▸ Short exercise 1: From the article on Zimbabwe's need for investment, transcribe the part that opens with the words containing "Zimbabwe now needs" and closes with "also be essential.".
▸ Short exercise 2: In the article on Zimbabwe's need for investment, how long does Robertson say it could take to repair the damage to the agricultural sector?

Zimbabwe now needs large Investment

September 15, 2008 by Webmaster · Leave a Comment 


Zimbabwe needed a massive and immediate injection of funds from abroad to revive its economy, but how soon investment would begin flowing in would depend on whether investors saw the settlement brokered last week by President Thabo Mbeki as credible, analysts said on Friday.

John Robertson, an independent Zimbabwean economist, estimated that about US$15 billion (R120 billion) was needed to restore the country’s devastated industries as well as its economic infrastructure.

Possible grant donors or providers of concessionary loans are multilateral lending agencies as well as the Southern African Development Community, the EU and the US. But private investment capital will also be essential.

Dianna Games, the chief executive of Africa@Work, estimated that Zimbabwe’s manufacturing sector was operating at between 25 percent and 30 percent of its capacity. She said the country urgently needed to be recapitalised and predicted it could be a target for emerging market funds.

If a credible government were installed, the economy, which had been shrinking for seven years, could start to turn around within a few months and go on to stage a broadbased economic recovery, “led by manufacturing and infrastructural spend”, according to Goolam Ballim, the chief economist at Standard Bank.

However, the damage to the country’s agricultural sector, particularly the beef industry, could take up to 15 years to repair, according to Robertson.

▸ Dataset excerpt:
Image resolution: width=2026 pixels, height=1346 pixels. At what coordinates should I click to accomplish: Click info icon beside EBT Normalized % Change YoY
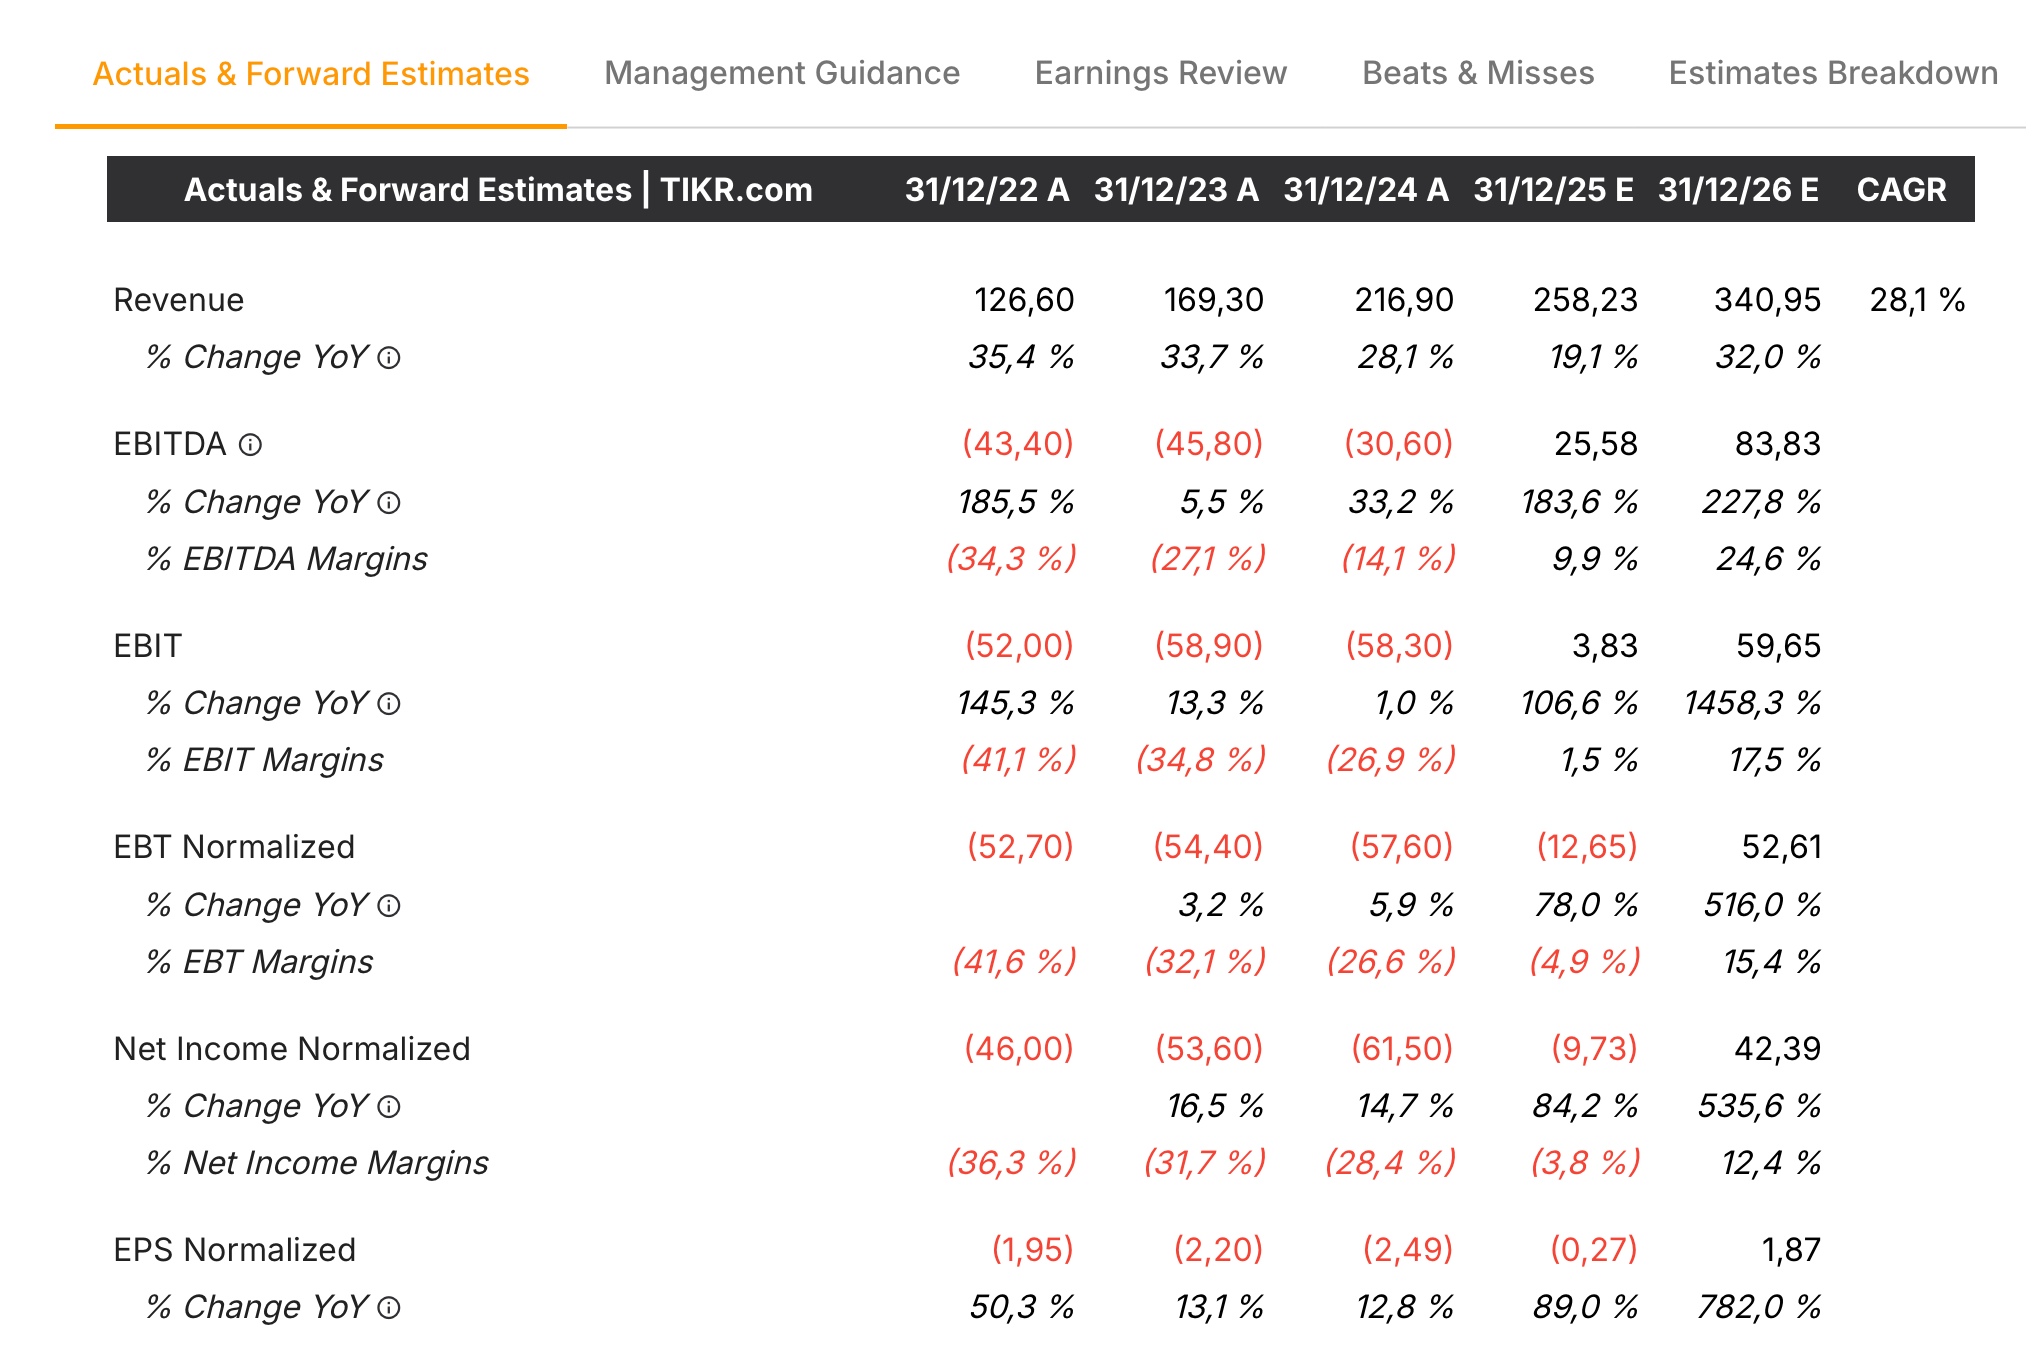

▸ Expected output 1:
Zimbabwe now needs large Investment

September 15, 2008 by Webmaster · Leave a Comment 


Zimbabwe needed a massive and immediate injection of funds from abroad to revive its economy, but how soon investment would begin flowing in would depend on whether investors saw the settlement brokered last week by President Thabo Mbeki as credible, analysts said on Friday.

John Robertson, an independent Zimbabwean economist, estimated that about US$15 billion (R120 billion) was needed to restore the country’s devastated industries as well as its economic infrastructure.

Possible grant donors or providers of concessionary loans are multilateral lending agencies as well as the Southern African Development Community, the EU and the US. But private investment capital will also be essential.

▸ Expected output 2: Up to 15 years.